Turbos aren't good for auto-x since the surge of power they provide disturbs the car, and with so much power you'll be spinning all over the place anyways. You'll also be in sm, as you already know. Sorry I can't be more specific, but I just don't know...


----------



## RiceBox (Apr 30, 2002)

I don't know how big the courses are where you live, but where I race the guys with turbo don't even get a chance to build a good amount of boost before they have to hit the brakes. It makes some nice sounds but on a tight course turbos are useless.


----------



## pkrSE-R (Jul 26, 2002)

yeah, thats what i was thinking.
i wanted to turbo my sentra but i dont think i'm goin to anymore.


----------



## wes (Apr 30, 2002)

*Not true.*

They are not useless if they are built properly. First off you will need to re-learn how to drive your car as you will need to be much smoother with the throttle, secondly you will want to use a turbo that builds boost quickly! A T28 or T25 are VERY good in terms of making power down low but obviously limit high end HP when compared to the larger T3/T4 hybrid. 

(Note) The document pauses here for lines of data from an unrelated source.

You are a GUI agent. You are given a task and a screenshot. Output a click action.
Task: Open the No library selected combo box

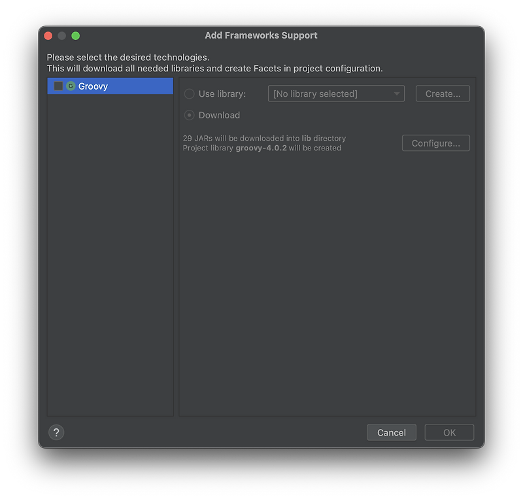(335, 94)
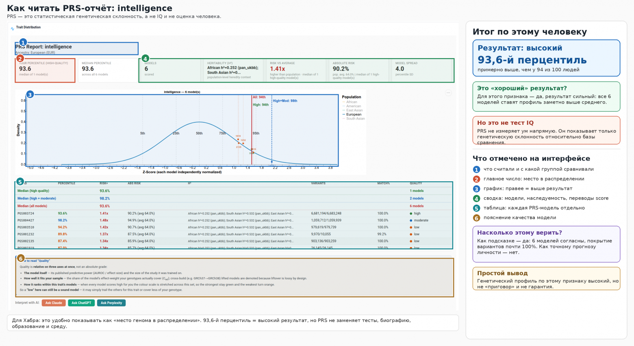Toggle African population in chart legend
Screen dimensions: 634x346
(x=350, y=102)
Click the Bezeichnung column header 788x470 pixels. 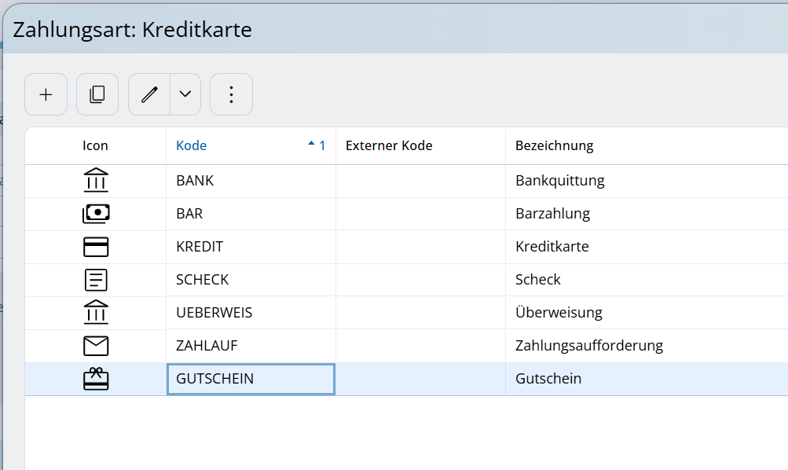tap(554, 145)
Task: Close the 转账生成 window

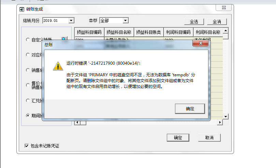Action: tap(224, 8)
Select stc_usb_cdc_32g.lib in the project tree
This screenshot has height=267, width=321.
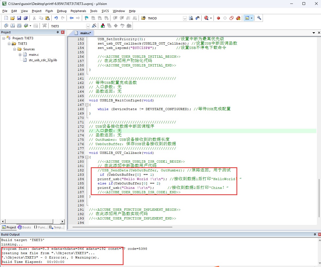43,60
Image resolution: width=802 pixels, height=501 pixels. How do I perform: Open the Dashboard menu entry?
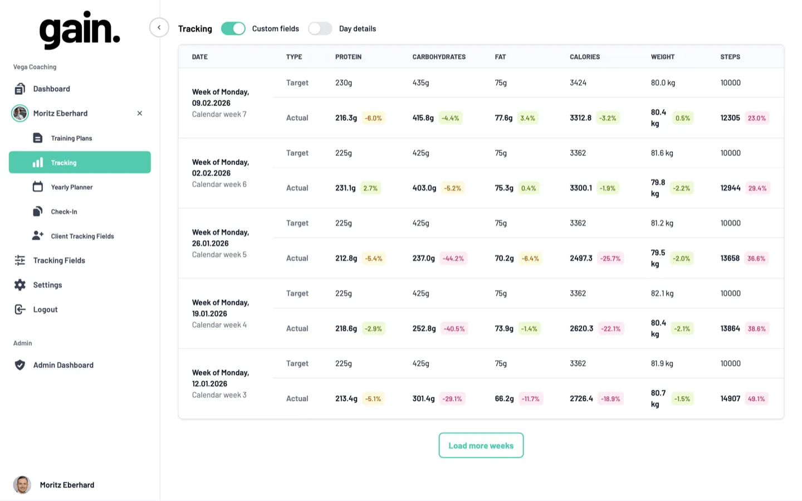[52, 89]
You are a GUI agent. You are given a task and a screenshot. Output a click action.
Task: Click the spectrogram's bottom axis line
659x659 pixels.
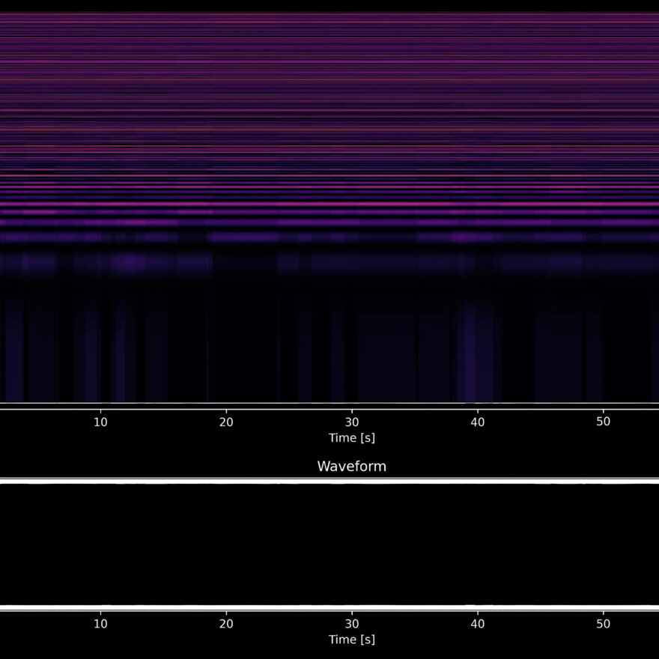330,406
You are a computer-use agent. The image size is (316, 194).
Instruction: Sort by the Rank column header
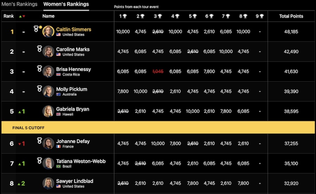click(x=9, y=16)
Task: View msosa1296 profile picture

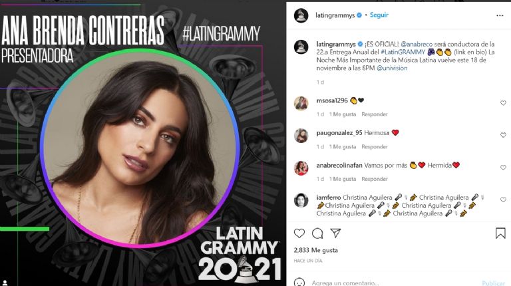Action: click(301, 104)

I am an avid autoxer and am turboing my GA16, I am already in SM so I figured it doesn't hurt 

But if your looking to turbo to make you much faster look elsewhere, tires, brakes, and more seat time will give you MUCH better times than a turbo could ever hope too.


----------



## javierb14 (Jul 9, 2002)

the new season starts in mid Feb, i'll tell how good a turbo is on a nissan for autoX. BTW a ball bearing t25 provides almost instant response...great low end and midrange

also, i believe a large majority of honda's that were succesful last season were FI!


----------